[Saved entries]
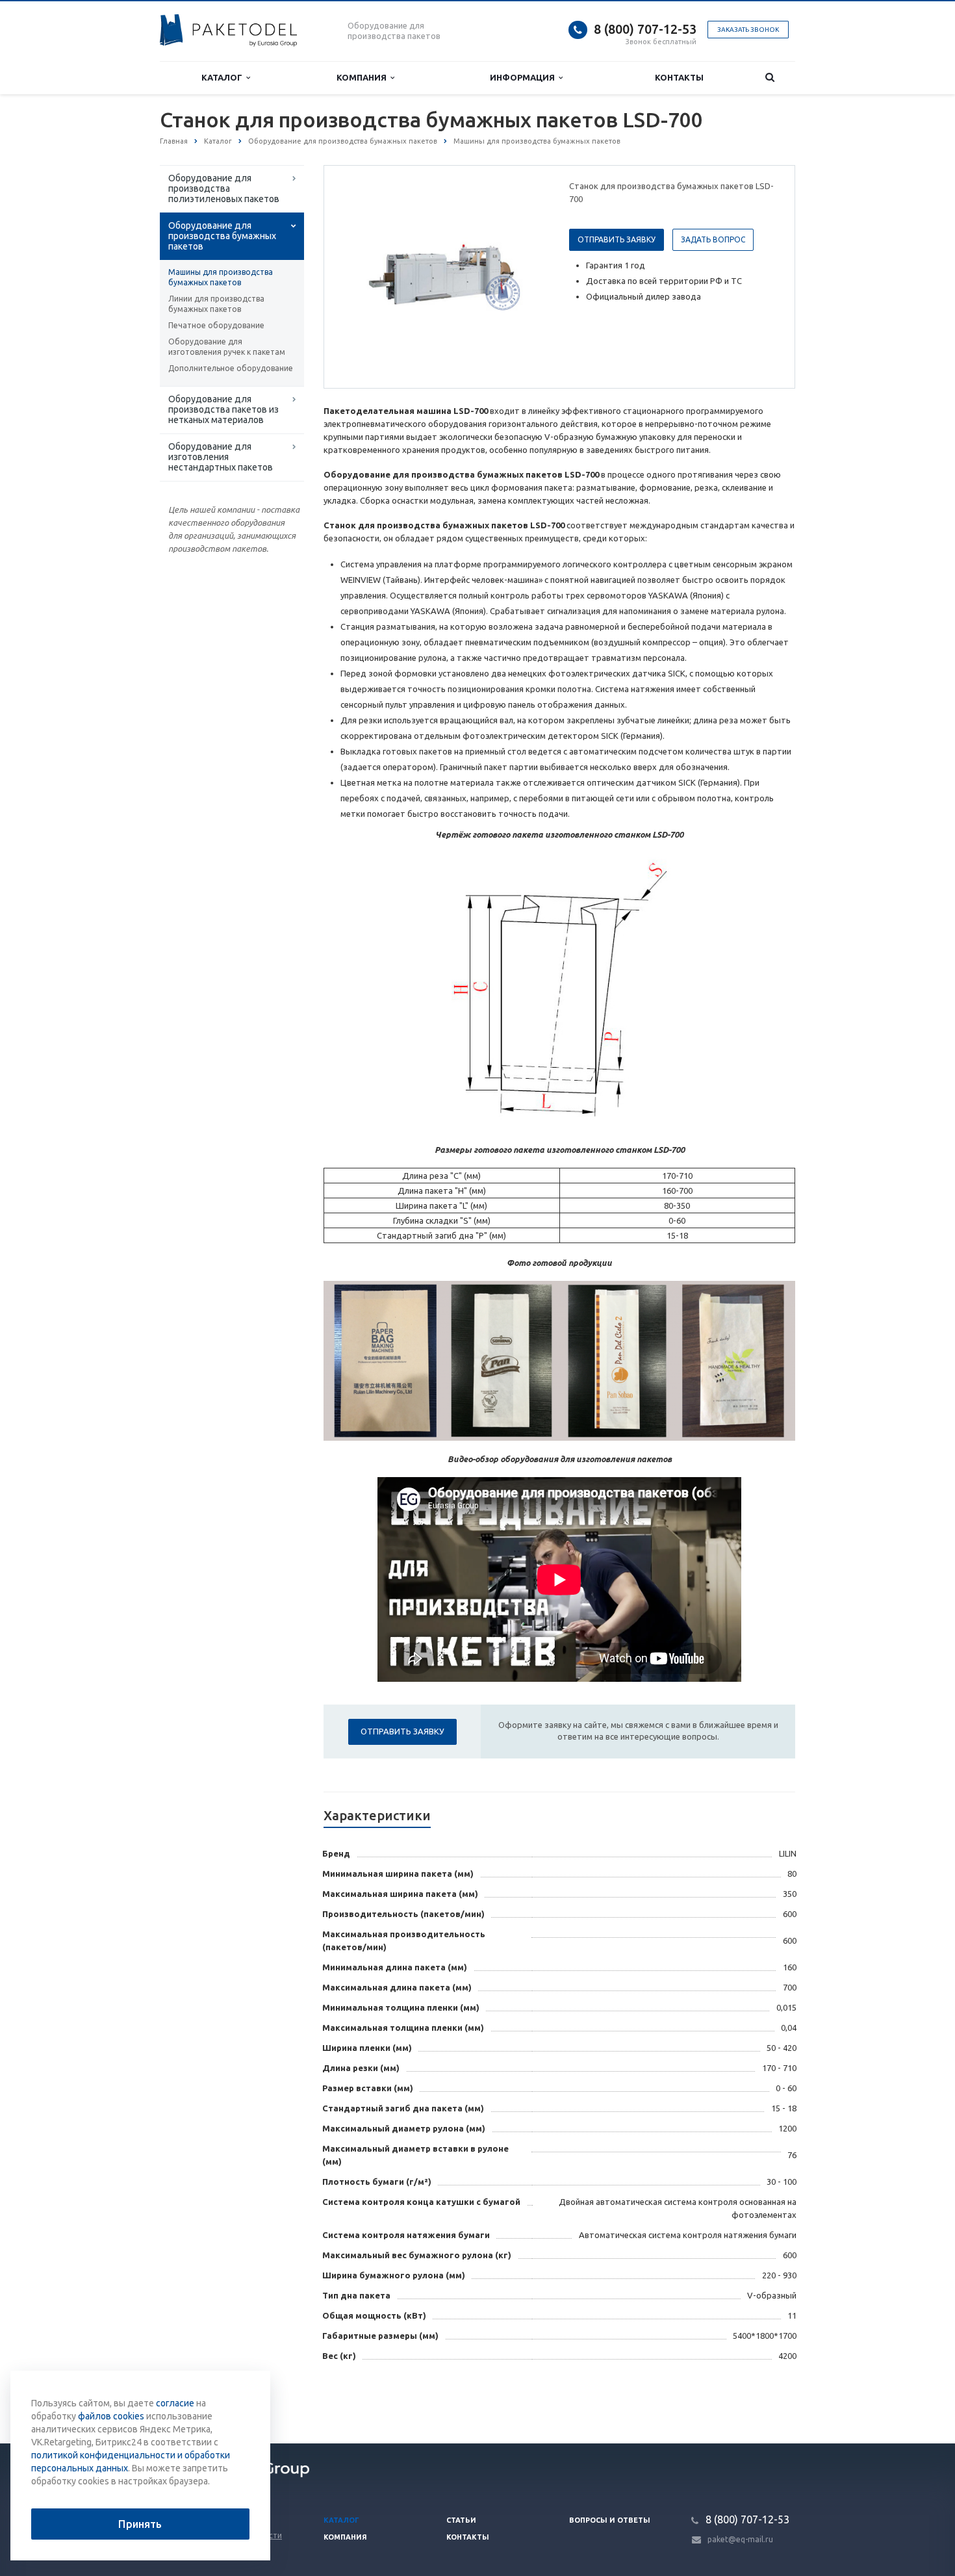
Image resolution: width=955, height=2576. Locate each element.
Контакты (679, 77)
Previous (361, 276)
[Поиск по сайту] (770, 77)
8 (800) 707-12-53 (645, 28)
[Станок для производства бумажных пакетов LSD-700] (443, 277)
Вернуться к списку (215, 2400)
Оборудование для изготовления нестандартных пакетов (220, 456)
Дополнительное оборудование (230, 368)
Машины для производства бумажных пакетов (220, 277)
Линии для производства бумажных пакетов (216, 303)
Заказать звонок (748, 29)
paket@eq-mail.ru (740, 2539)
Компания (363, 77)
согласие (175, 2403)
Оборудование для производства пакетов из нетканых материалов (223, 409)
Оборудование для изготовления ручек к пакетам (226, 346)
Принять (140, 2524)
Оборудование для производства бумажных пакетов (222, 235)
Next (527, 276)
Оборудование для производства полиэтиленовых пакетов (223, 188)
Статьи (461, 2520)
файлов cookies (111, 2416)
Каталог (223, 77)
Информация (524, 77)
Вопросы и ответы (609, 2520)
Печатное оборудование (216, 325)
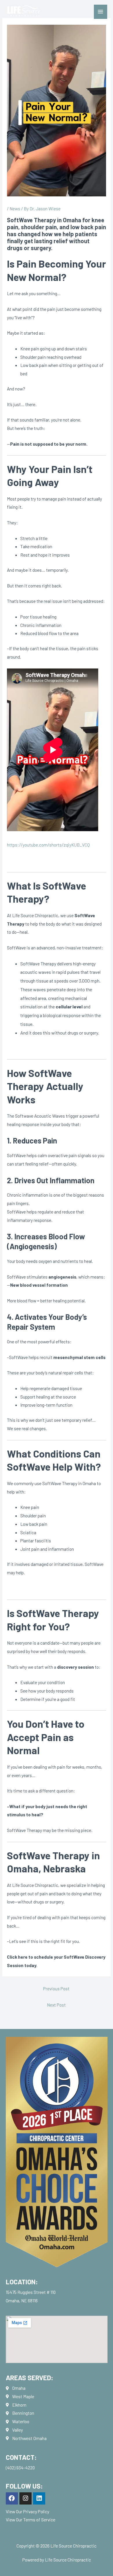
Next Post (56, 2004)
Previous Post (56, 1988)
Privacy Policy (36, 2511)
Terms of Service (39, 2519)
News (15, 208)
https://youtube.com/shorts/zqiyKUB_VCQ (48, 844)
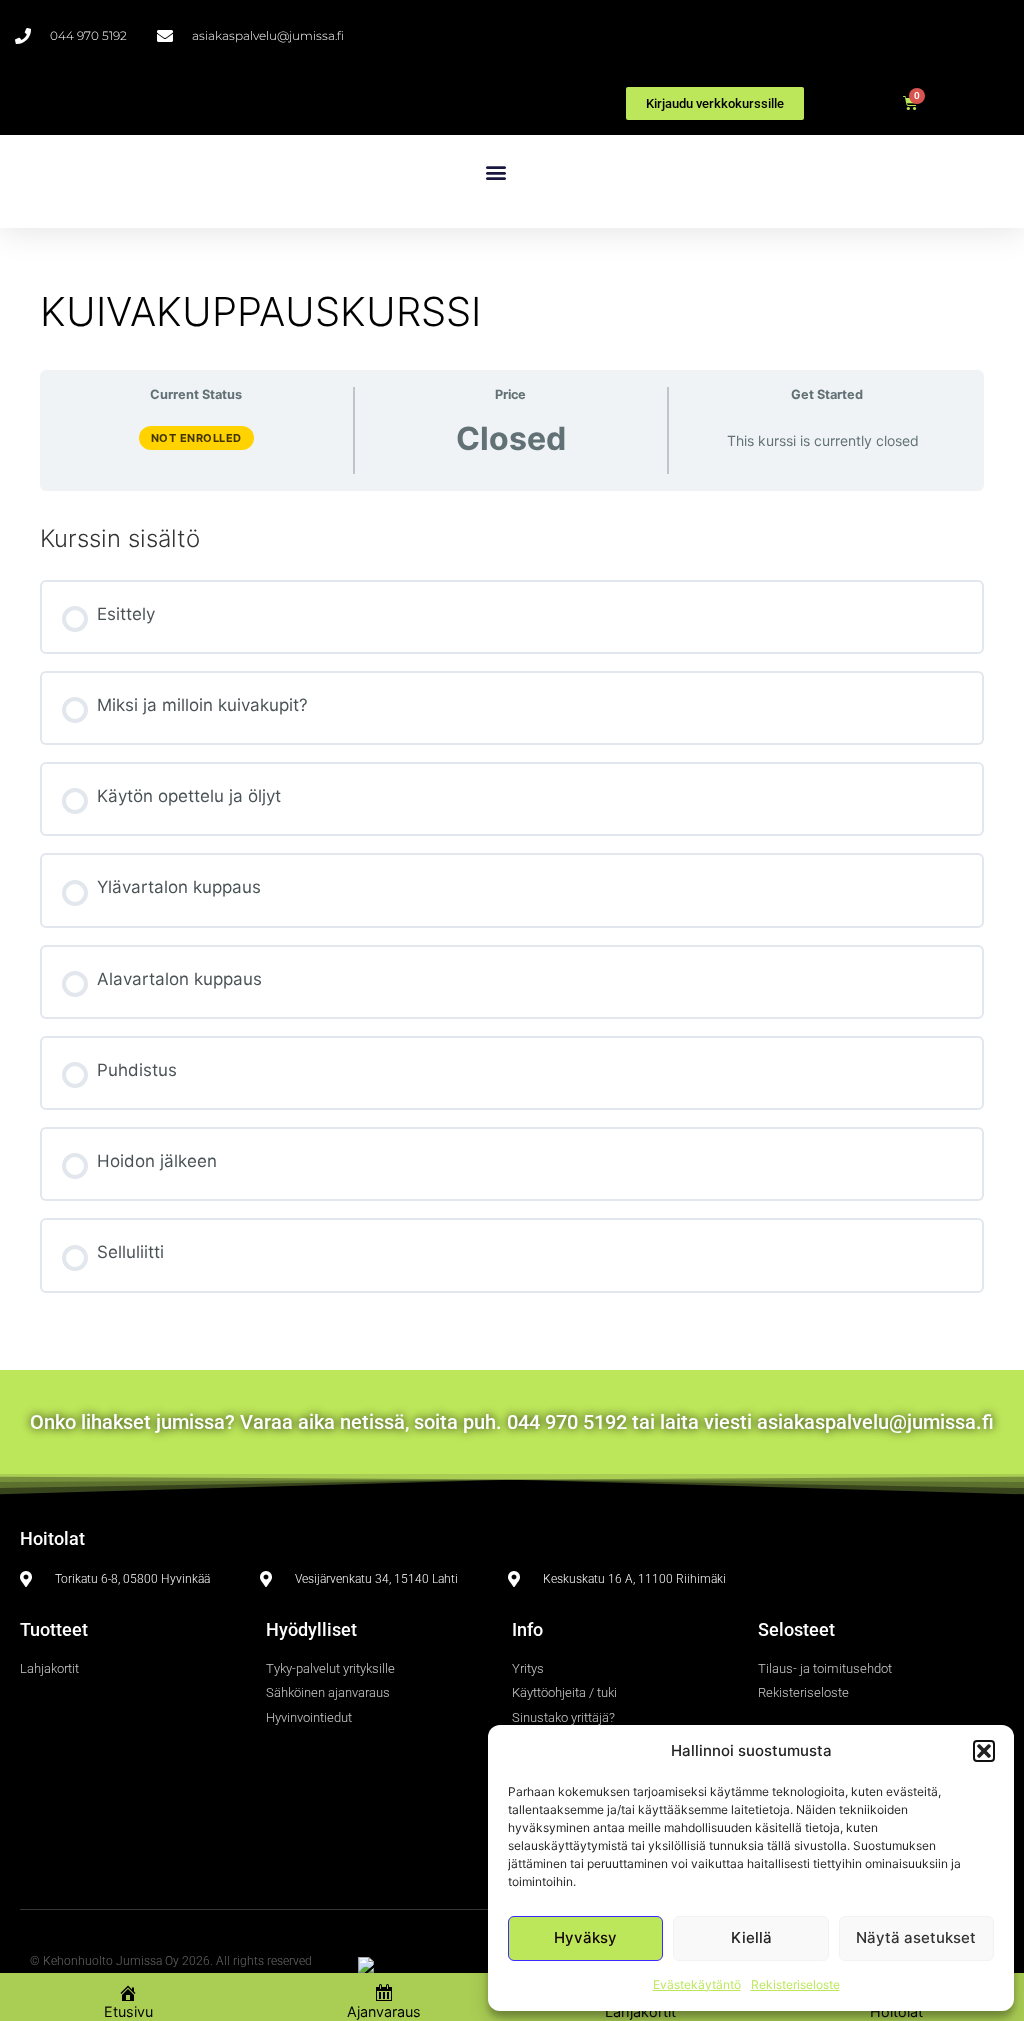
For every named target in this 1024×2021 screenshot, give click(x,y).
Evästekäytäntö (697, 1984)
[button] (984, 1751)
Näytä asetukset (916, 1937)
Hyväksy (585, 1937)
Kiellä (751, 1937)
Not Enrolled (196, 438)
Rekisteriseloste (795, 1984)
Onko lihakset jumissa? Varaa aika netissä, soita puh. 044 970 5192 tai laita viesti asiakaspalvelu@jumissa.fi (512, 1422)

◆ ACTIVITY ◆
Copy each line of the data that contains the word "бумажных".

◆ REPLY ◆
[Станок для производства бумажных пакетов LSD-700] (443, 277)
Машины для производства бумажных пакетов (220, 277)
Линии для производства бумажных пакетов (216, 303)
Оборудование для производства бумажных пакетов (222, 235)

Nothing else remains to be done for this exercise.